Hallo again! Aaa, I've got a quick question. What are the best/most recommended perches for ringneck doves? And how many do they need? Some people say they only need 1 or 2, a round and a flat. Any help would be appreciated! I know it's kind of a basic question, but I just want to double check.


----------



## elizaisling (Mar 28, 2012)

Get the thickest perches you can find - I use perches intended for parrots because it gives them a flatter surface, which doves prefer. I use a variety - I had a custom thick birch branch perch made, and I also use other wood and rope perches.

I would say the number of perches would depend on the size of the cage.
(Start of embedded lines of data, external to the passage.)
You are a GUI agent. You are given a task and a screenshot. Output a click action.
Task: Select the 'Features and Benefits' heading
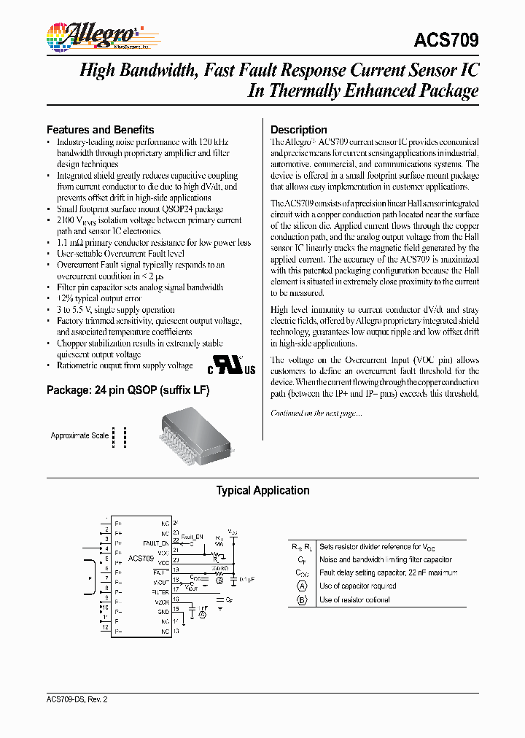point(100,129)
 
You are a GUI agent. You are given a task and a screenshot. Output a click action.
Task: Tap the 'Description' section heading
point(298,129)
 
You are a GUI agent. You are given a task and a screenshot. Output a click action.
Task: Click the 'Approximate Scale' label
point(79,435)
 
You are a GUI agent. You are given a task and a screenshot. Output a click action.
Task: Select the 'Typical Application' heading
point(262,491)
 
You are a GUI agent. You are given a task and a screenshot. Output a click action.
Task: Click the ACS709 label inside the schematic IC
point(141,558)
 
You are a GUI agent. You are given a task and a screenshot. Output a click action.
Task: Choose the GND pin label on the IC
point(163,612)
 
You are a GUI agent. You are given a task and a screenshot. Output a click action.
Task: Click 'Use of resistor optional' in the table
point(354,599)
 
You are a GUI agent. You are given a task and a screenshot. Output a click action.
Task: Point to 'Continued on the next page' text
point(316,413)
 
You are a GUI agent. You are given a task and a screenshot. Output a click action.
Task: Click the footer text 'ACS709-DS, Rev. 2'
point(76,699)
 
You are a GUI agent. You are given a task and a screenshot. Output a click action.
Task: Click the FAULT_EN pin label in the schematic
point(155,543)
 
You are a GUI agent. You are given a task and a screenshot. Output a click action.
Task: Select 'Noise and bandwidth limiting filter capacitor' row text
point(385,560)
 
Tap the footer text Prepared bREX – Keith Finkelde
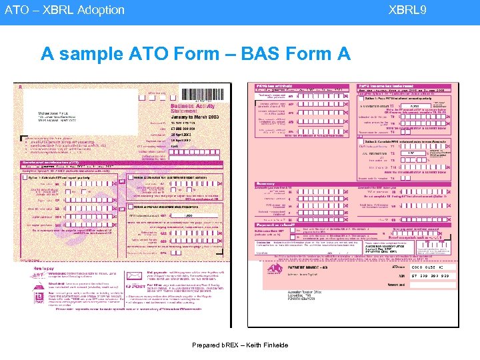point(239,345)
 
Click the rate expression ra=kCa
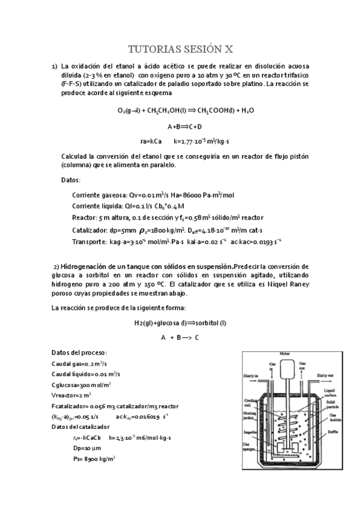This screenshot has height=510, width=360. pos(151,141)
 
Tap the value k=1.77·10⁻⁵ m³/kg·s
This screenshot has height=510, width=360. pos(201,141)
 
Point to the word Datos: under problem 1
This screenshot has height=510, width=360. pos(71,180)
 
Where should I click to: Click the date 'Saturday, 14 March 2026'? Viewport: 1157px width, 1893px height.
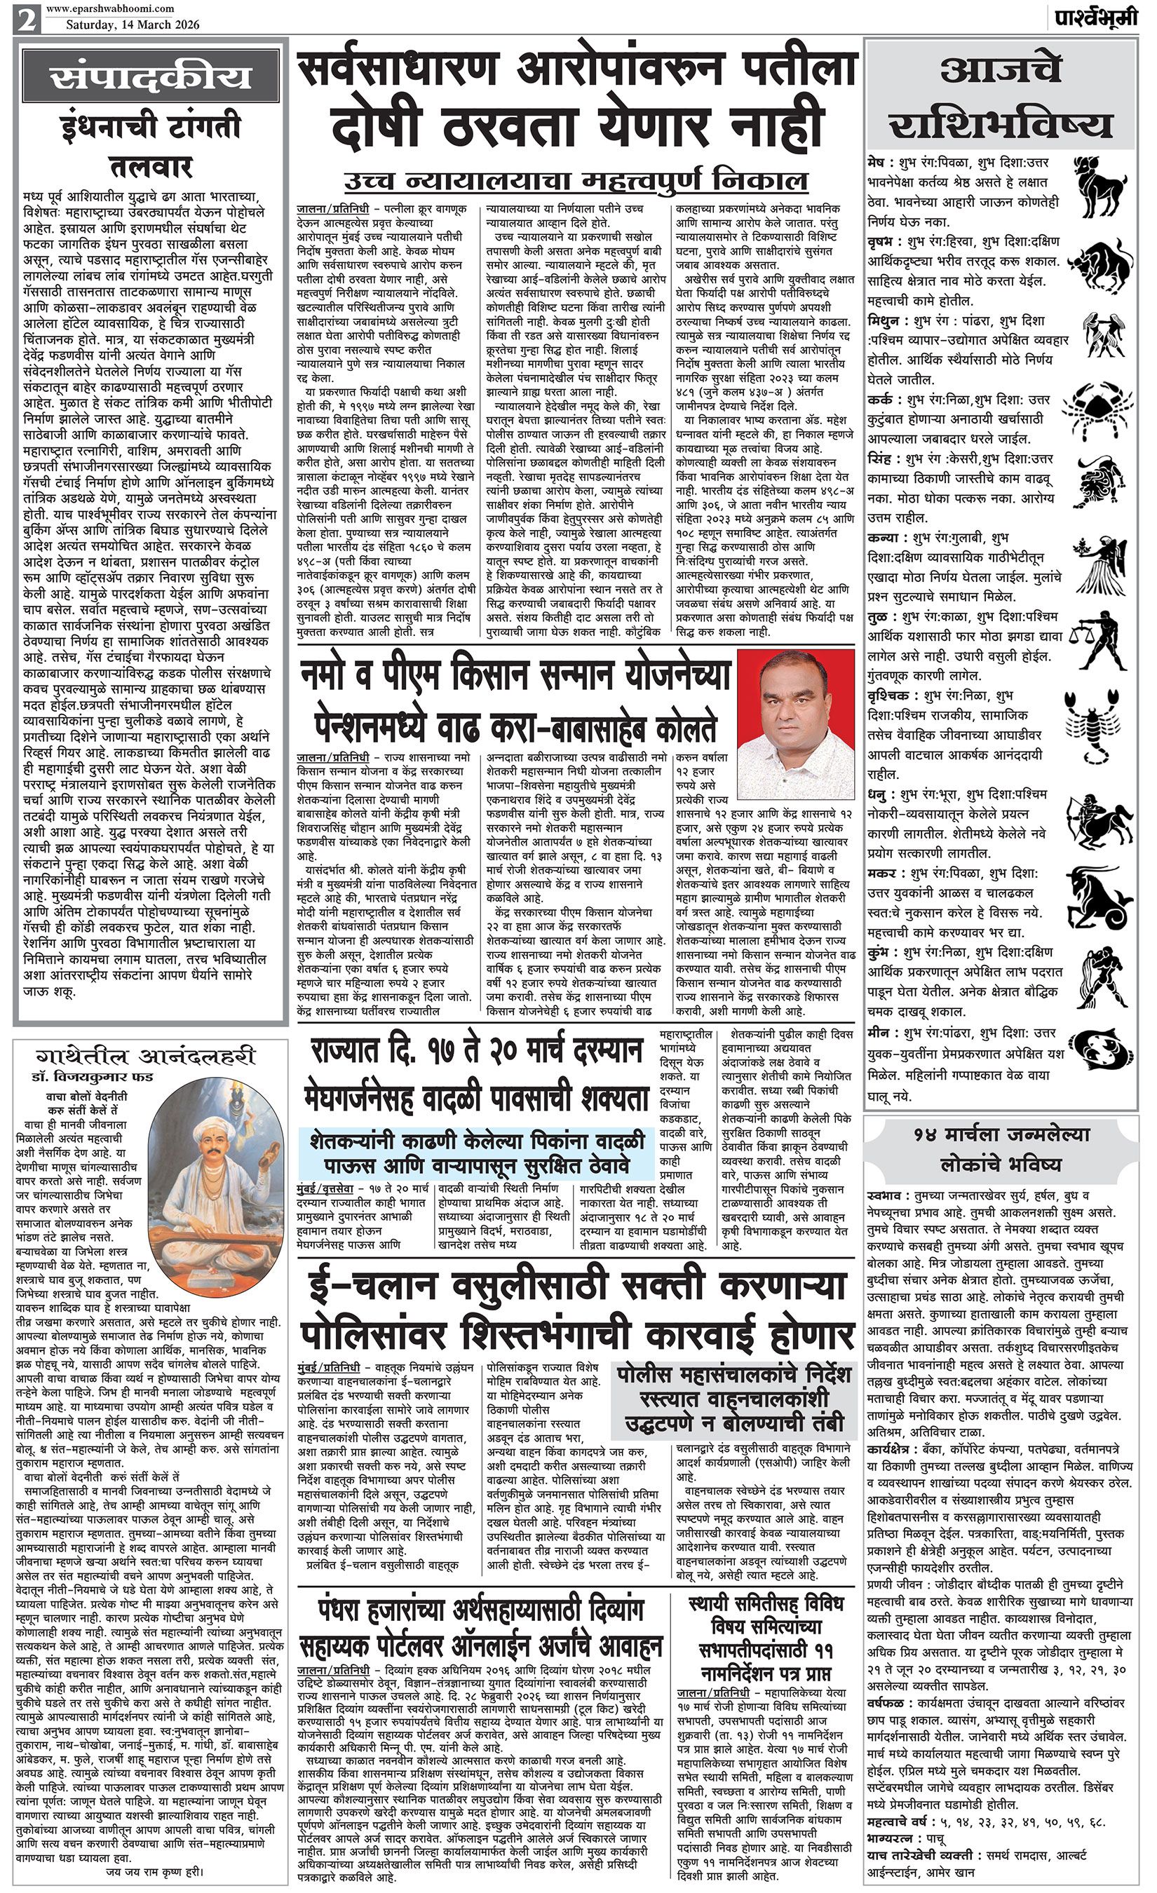pyautogui.click(x=132, y=25)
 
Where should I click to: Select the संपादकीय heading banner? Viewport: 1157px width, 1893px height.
pyautogui.click(x=151, y=78)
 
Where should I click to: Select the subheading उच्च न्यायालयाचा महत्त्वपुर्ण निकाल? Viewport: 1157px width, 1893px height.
pyautogui.click(x=576, y=181)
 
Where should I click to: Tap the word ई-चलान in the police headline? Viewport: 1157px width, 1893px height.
pyautogui.click(x=374, y=1289)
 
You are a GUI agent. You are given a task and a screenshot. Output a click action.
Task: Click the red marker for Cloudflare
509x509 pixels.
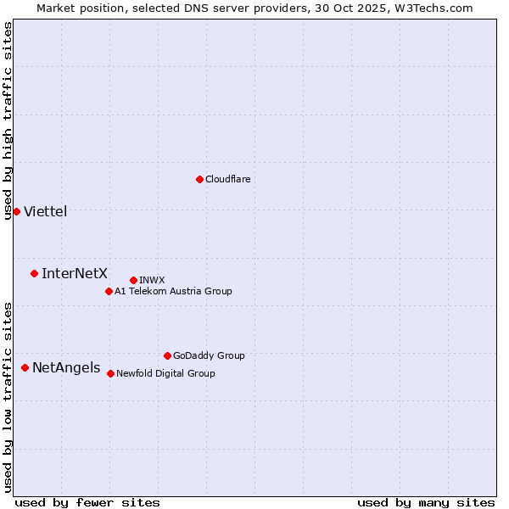point(199,179)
I have five perches in my cage, but mine is a very large flight cage so you may find you don't need as many.

Hope this helps!


----------



## Taubee (Apr 24, 2017)

Ah, thank you!!


----------



## jak2002003 (Jan 10, 2012)

*perches*

Natural branches are the best.

I use go out and collect some... free and easy!!! They like thicker ones to rest on. You want to give them room to fly so don't add more than 2 perches in the normal size cage. 

Replace the perches each week or so as they get dried out and hard.. soft ones are better for their feet.


----------



## Taubee (Apr 24, 2017)

Alright thanks! I actually just went out the other day to grab some sticks from a dead tree in the yard, gonna make a very diluted bleach solution and clean them off.


----------



## jak2002003 (Jan 10, 2012)

*branches*



Taubee said:


> Alright thanks! I actually just went out the other day to grab some sticks from a dead tree in the yard, gonna make a very diluted bleach solution and clean them off.


That is a good idea, but I have to say, I have never had any problems from branches and sticks I got from the trees. I have used them more than 15 years for all my big collection of birds. I never washed them when I got them... 

I just would always make sure they looked clean, had no bird poops on them, had no dampness or mold / mushrooms etc.


----------



## Taubee (Apr 24, 2017)

Ah, ok! Thanks again!


----------